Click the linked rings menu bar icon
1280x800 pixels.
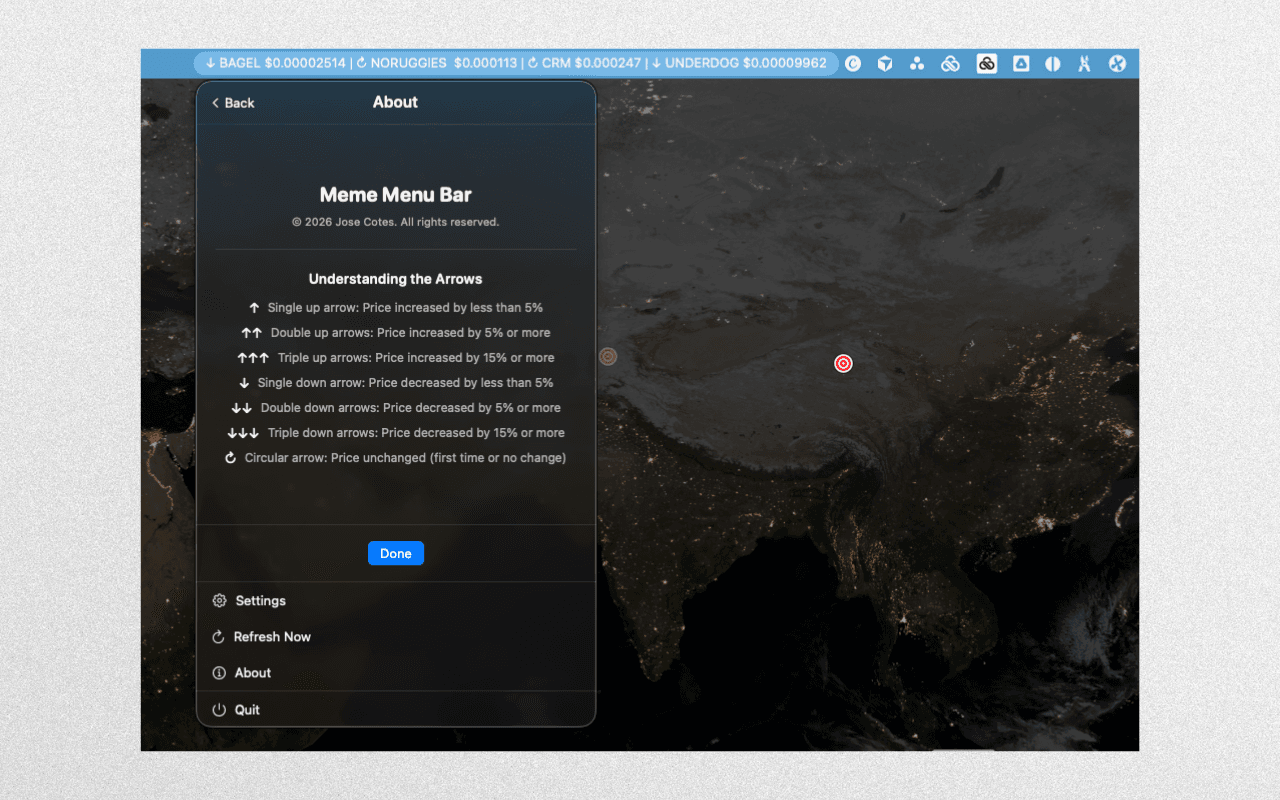[950, 63]
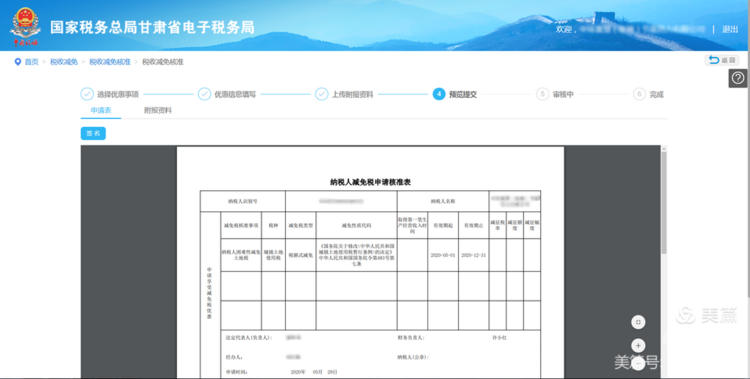Go to 首页 breadcrumb link

click(31, 62)
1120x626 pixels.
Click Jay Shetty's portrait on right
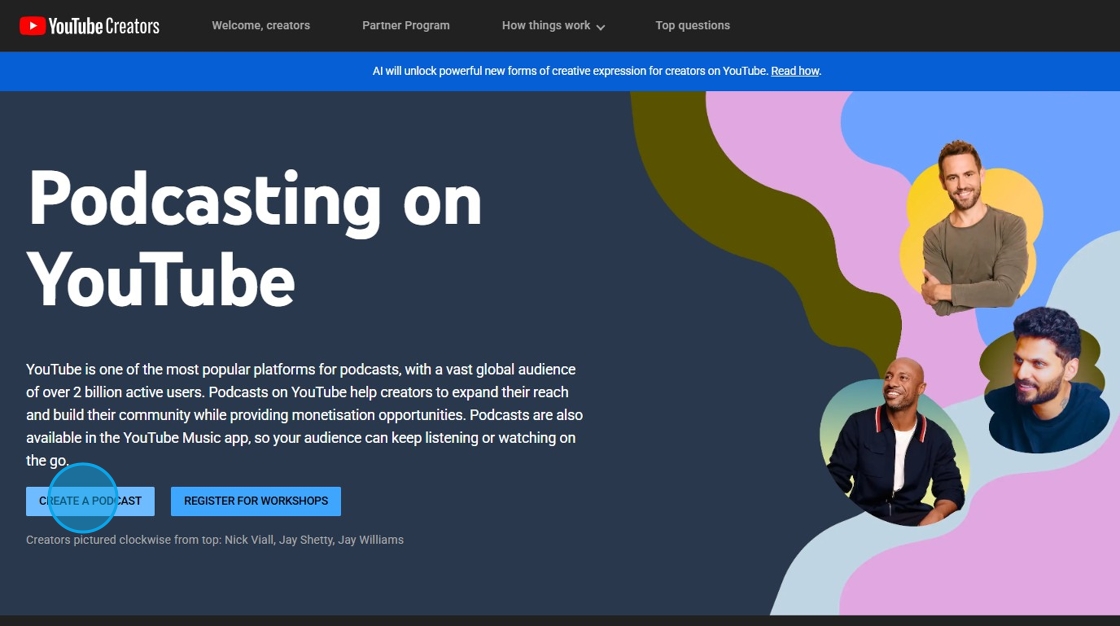[x=1046, y=380]
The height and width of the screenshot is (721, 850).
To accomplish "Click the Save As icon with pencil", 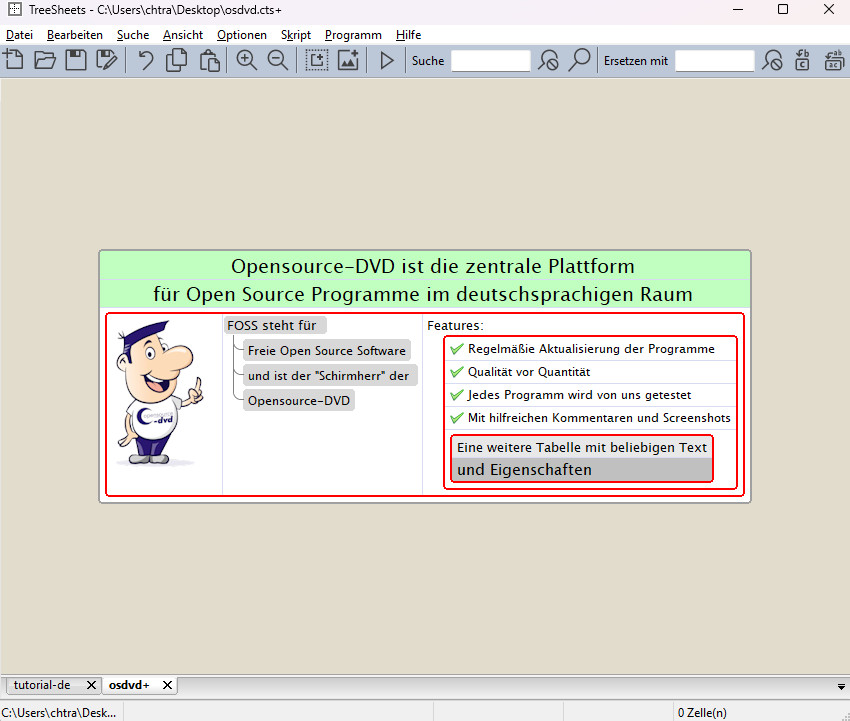I will pyautogui.click(x=107, y=60).
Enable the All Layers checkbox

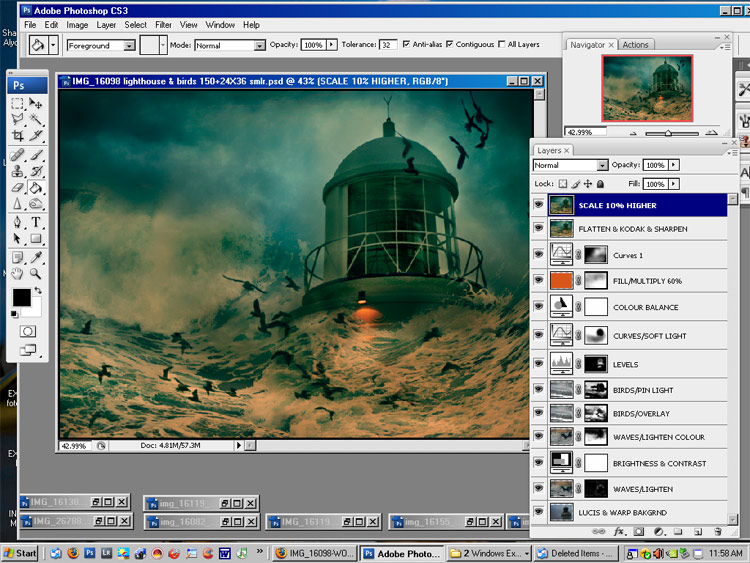click(501, 45)
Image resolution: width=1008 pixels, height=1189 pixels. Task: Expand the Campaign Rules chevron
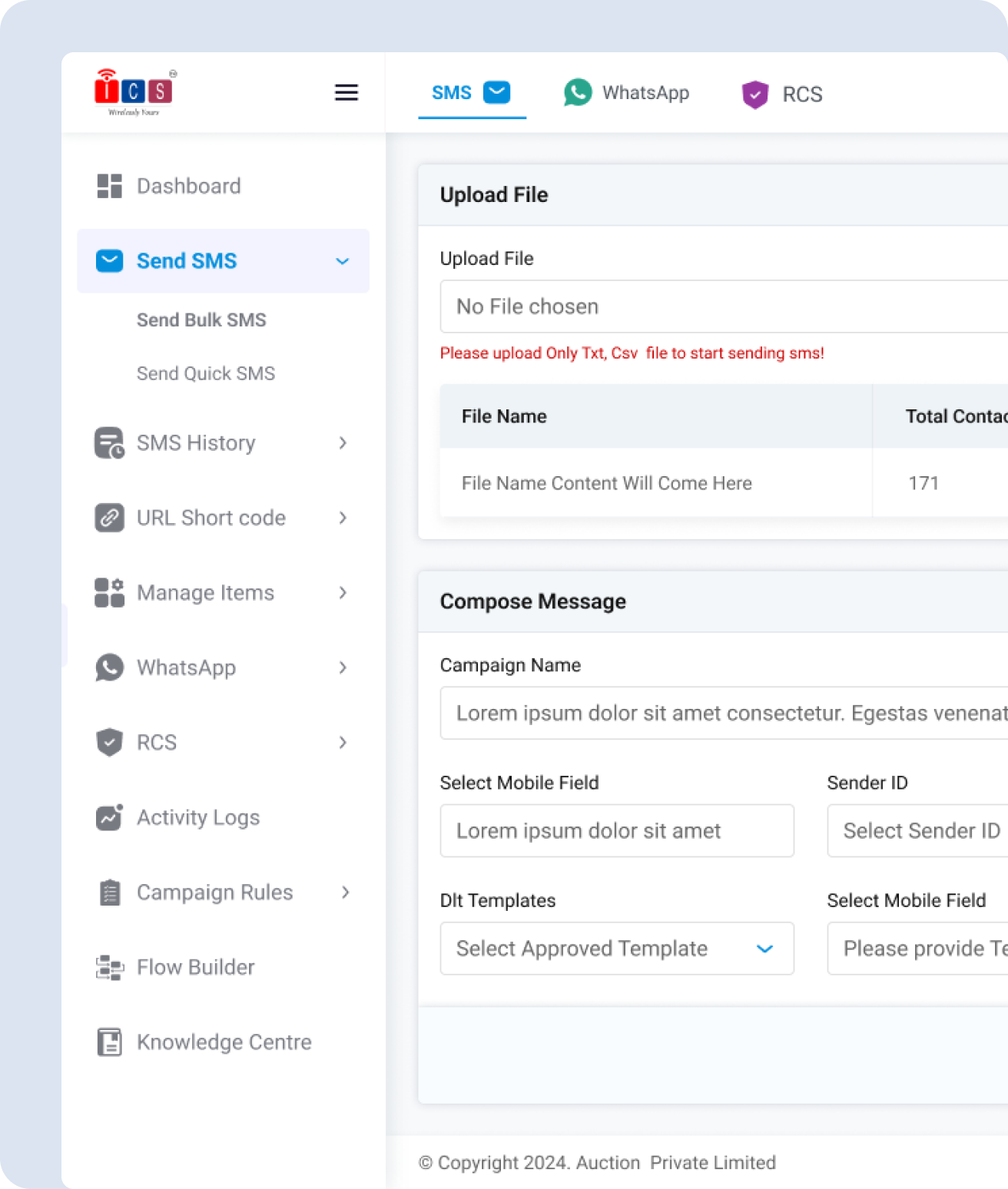tap(345, 893)
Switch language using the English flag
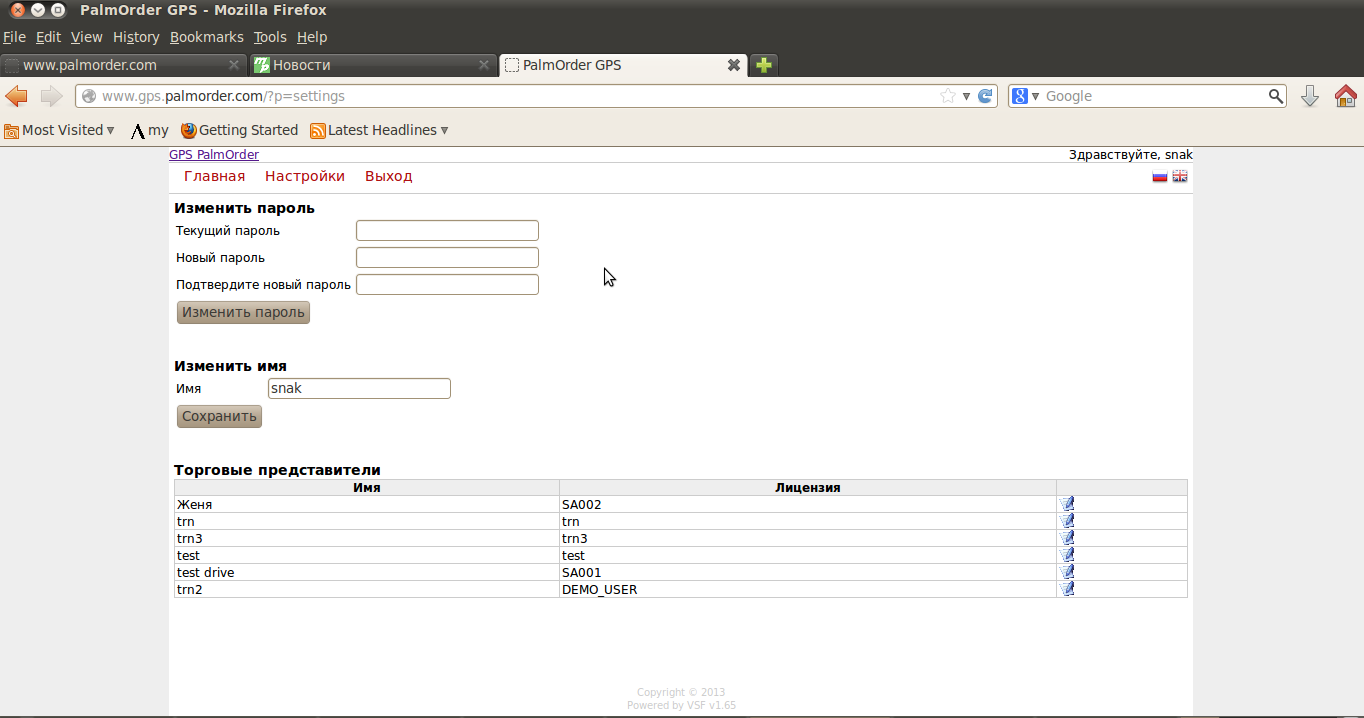 point(1180,177)
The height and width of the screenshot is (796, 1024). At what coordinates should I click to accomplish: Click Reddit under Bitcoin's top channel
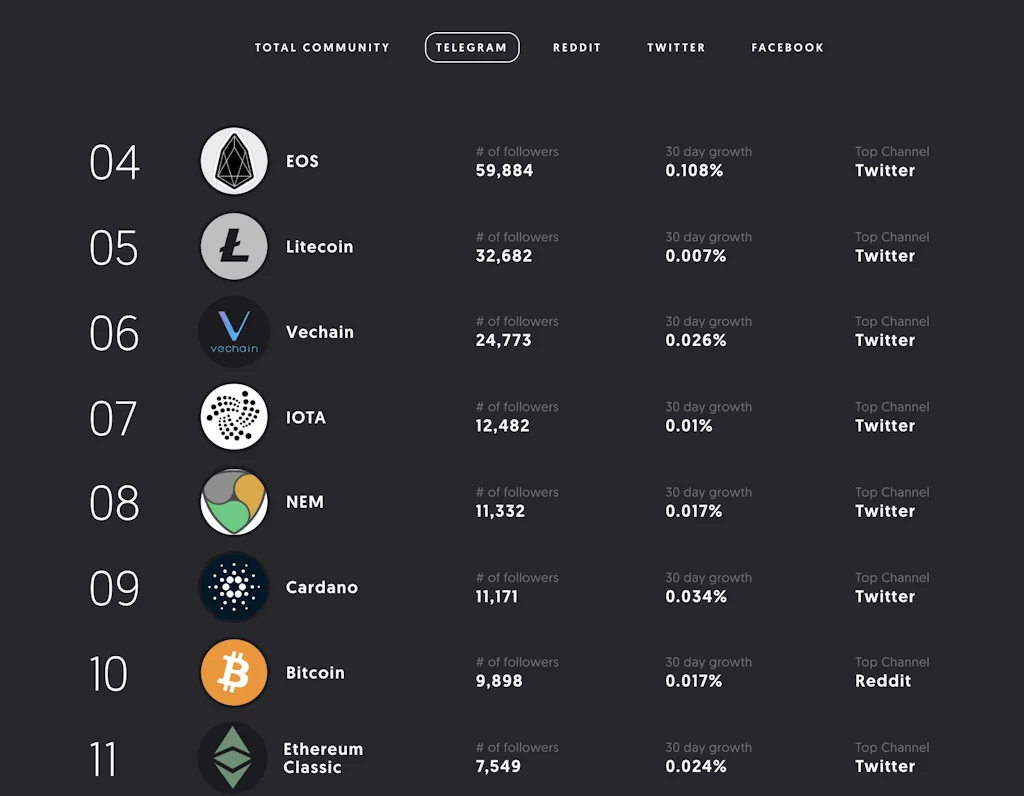[x=884, y=681]
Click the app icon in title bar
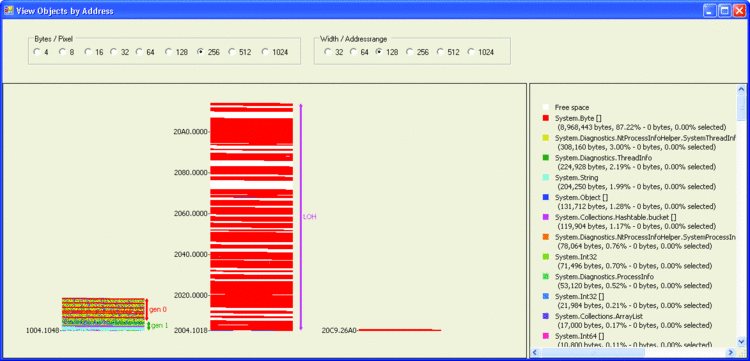 pyautogui.click(x=8, y=11)
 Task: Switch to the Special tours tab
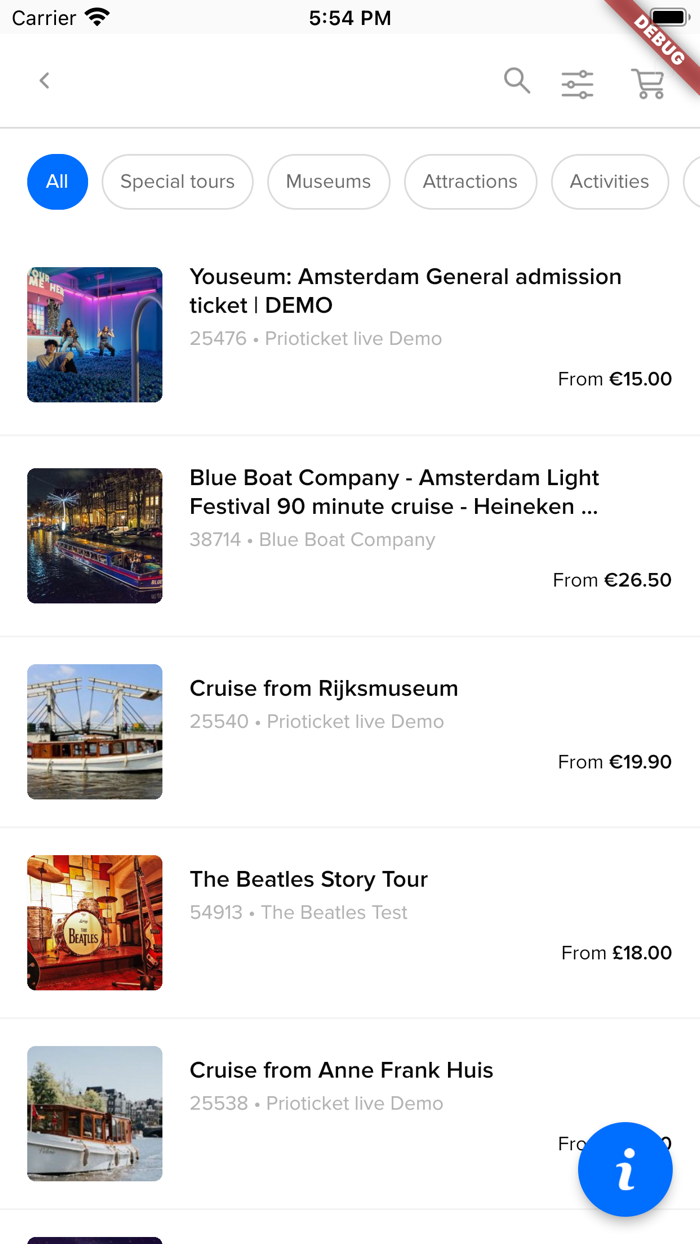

WHAT YOU NEED TO DO: Locate the line containing "Image resolution: width=1008" in the material above, then repeat it and every later line exactly, with no pictures.

REPLY:
Image resolution: width=1008 pixels, height=1189 pixels. Task: Expand the Campaign Rules chevron
tap(345, 893)
Switch language using the English flag
 point(1180,177)
The height and width of the screenshot is (796, 1024). At what coordinates should I click to accomplish: Click Reddit under Bitcoin's top channel
[x=884, y=681]
Click the app icon in title bar
 pyautogui.click(x=8, y=11)
 Task: Switch to the Special tours tab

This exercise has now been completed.